══ Available data

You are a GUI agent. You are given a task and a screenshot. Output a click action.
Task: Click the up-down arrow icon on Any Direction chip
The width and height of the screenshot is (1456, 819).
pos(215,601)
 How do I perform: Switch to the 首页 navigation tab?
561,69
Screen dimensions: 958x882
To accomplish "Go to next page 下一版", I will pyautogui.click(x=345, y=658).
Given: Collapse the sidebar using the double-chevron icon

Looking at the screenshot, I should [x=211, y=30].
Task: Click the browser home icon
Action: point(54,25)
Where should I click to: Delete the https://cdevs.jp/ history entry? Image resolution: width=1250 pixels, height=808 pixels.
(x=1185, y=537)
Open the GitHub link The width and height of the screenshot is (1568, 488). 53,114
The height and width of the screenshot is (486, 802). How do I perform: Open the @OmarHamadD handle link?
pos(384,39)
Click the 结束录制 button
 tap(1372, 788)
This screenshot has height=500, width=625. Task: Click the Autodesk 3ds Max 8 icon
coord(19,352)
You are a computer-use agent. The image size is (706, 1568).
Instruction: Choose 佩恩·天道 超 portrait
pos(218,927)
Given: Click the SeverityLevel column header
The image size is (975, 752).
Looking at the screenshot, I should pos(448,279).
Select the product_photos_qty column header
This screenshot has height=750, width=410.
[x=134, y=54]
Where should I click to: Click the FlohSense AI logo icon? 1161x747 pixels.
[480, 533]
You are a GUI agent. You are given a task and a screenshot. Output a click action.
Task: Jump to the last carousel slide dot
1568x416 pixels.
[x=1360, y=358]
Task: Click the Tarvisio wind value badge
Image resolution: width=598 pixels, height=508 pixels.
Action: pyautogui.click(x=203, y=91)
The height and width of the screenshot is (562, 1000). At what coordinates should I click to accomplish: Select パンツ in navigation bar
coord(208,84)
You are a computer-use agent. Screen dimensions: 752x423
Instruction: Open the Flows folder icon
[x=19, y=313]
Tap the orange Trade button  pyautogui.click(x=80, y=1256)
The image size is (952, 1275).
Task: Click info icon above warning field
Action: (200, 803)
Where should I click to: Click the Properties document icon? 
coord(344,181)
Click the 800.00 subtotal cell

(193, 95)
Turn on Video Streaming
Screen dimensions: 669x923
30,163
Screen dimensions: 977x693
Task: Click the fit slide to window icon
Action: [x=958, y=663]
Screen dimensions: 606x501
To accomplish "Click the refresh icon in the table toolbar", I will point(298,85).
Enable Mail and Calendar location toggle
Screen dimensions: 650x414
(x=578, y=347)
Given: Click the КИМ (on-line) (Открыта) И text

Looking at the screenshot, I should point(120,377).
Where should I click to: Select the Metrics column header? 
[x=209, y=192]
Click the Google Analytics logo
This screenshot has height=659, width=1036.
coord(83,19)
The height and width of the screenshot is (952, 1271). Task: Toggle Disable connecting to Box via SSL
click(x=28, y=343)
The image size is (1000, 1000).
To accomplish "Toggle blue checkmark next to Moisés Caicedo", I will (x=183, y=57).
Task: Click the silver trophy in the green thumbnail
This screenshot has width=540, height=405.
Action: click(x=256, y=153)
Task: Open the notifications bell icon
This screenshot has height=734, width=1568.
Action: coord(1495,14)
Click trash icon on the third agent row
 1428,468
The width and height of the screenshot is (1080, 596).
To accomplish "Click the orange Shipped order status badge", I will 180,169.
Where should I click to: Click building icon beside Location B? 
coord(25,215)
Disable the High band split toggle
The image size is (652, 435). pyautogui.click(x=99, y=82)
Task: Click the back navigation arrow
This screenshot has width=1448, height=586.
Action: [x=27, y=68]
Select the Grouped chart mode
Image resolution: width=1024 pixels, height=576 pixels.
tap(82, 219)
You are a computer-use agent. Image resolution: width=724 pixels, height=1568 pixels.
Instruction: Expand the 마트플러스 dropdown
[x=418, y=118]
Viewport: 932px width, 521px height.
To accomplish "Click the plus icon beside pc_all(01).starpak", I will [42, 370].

════

Work to be completed.
Determine how many lines of the data contain "will" and give nothing but that number.

Reply.
5